Relatively small improvements in nutrition, reductions in obesity and smoking and increases in physical activity, if applied across a whole population, can have a large impact on the rates of T2D, and other chronic diseases that share the same risk factors (such as cardiovascular disease and many cancers). Much more attention needs to be focused on how to achieve such population-wide changes. With this in mind, the International Diabetes Federation (IDF) population strategy requires the governments of all countries to develop and implement a National Diabetes Prevention Plan. This national plan would encompass many groups including schools, communities (for example, religious and ethnic groups), industry (marketing, investment policy, product development) and the workplace (health promotion within the working environment) [43].

In Finland, one of the first countries to implement a national strategy for primary prevention of T2D, the prevention and care of people with T2D are taken very seriously. The DEHKO project in Finland provides an example of a comprehensive approach to T2D prevention and management, which aims to improve nutrition and physical activity across the population, identify and provide individualized support to those at high risk of T2D and assist with the early detection and management of those who are already have T2D [44].

### [Records]

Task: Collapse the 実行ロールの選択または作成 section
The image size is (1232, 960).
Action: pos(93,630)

---

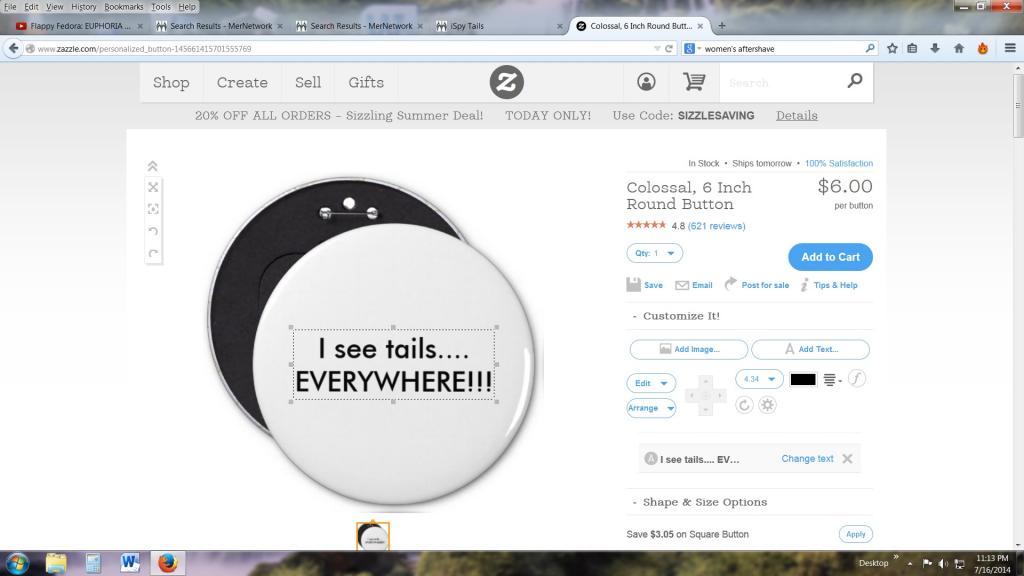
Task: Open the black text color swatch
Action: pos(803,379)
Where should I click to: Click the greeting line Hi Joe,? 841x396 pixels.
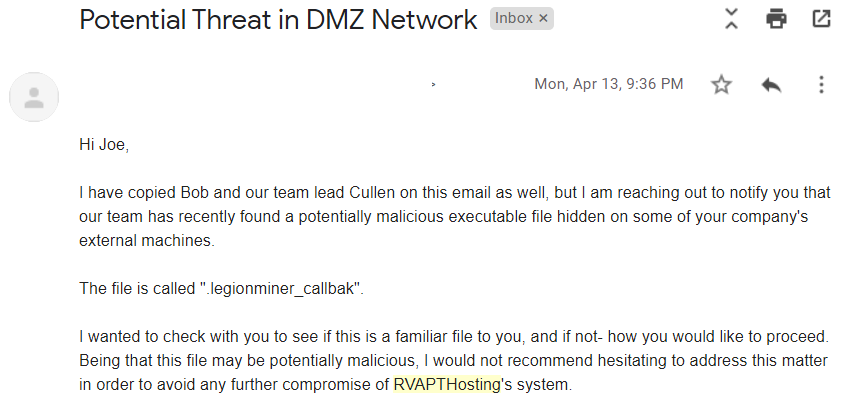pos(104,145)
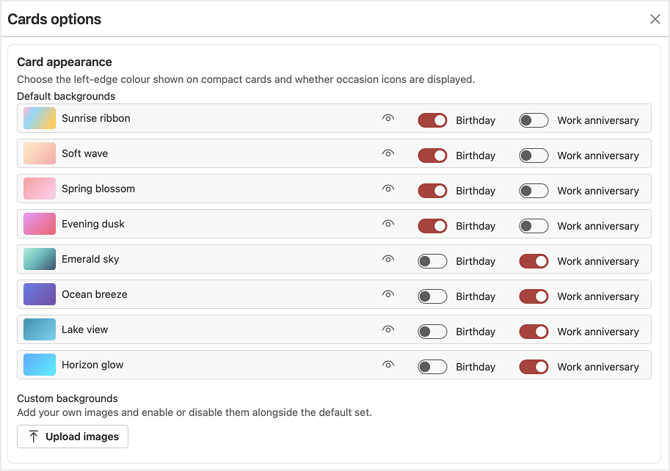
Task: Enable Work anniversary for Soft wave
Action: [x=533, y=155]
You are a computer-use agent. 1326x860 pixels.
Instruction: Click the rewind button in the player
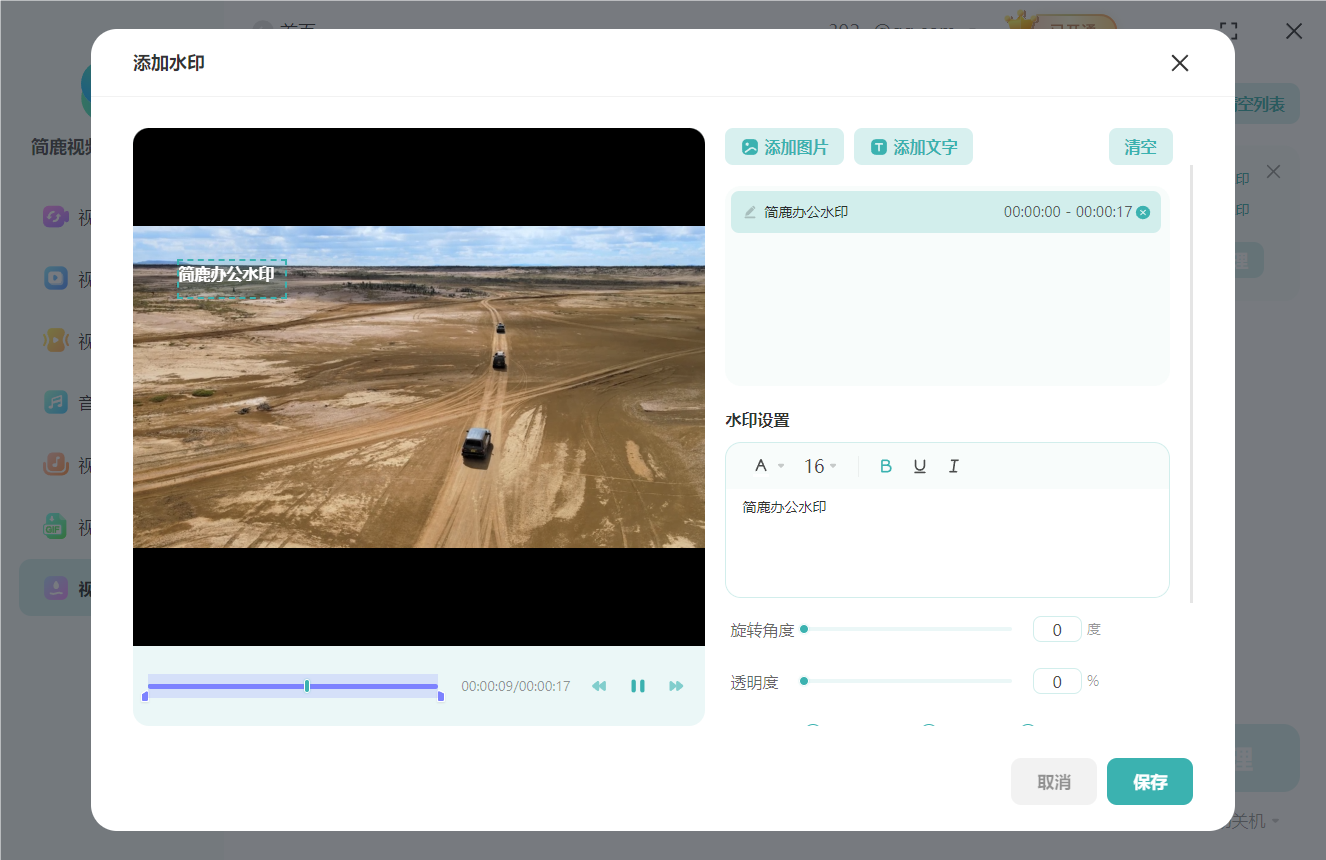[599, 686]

...

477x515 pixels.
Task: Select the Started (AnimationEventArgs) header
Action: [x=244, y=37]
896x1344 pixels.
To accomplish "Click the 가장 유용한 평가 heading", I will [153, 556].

### [Questions on the material]
[1] Reproduce the text on diabetes prevention from "In Finland, one" up to and including "have T2D [44].", switching "Finland" to "Sweden".
[2] Summarize the text on diabetes prevention in two sentences.
The items are separate material and have no connection to the text on diabetes prevention.

### [List of solutions]
[1]
In Sweden, one of the first countries to implement a national strategy for primary prevention of T2D, the prevention and care of people with T2D are taken very seriously. The DEHKO project in Sweden provides an example of a comprehensive approach to T2D prevention and management, which aims to improve nutrition and physical activity across the population, identify and provide individualized support to those at high risk of T2D and assist with the early detection and management of those who are already have T2D [44].

[2] Small population-wide improvements in nutrition, obesity, smoking and physical activity can greatly reduce rates of T2D and other chronic diseases that share its risk factors, so the IDF requires all governments to develop and implement a National Diabetes Prevention Plan involving schools, communities, industry and the workplace. Finland was one of the first countries with a national strategy for primary prevention of T2D, and its DEHKO project aims to improve nutrition and physical activity across the population, support those at high risk and assist with early detection and management of people who already have T2D.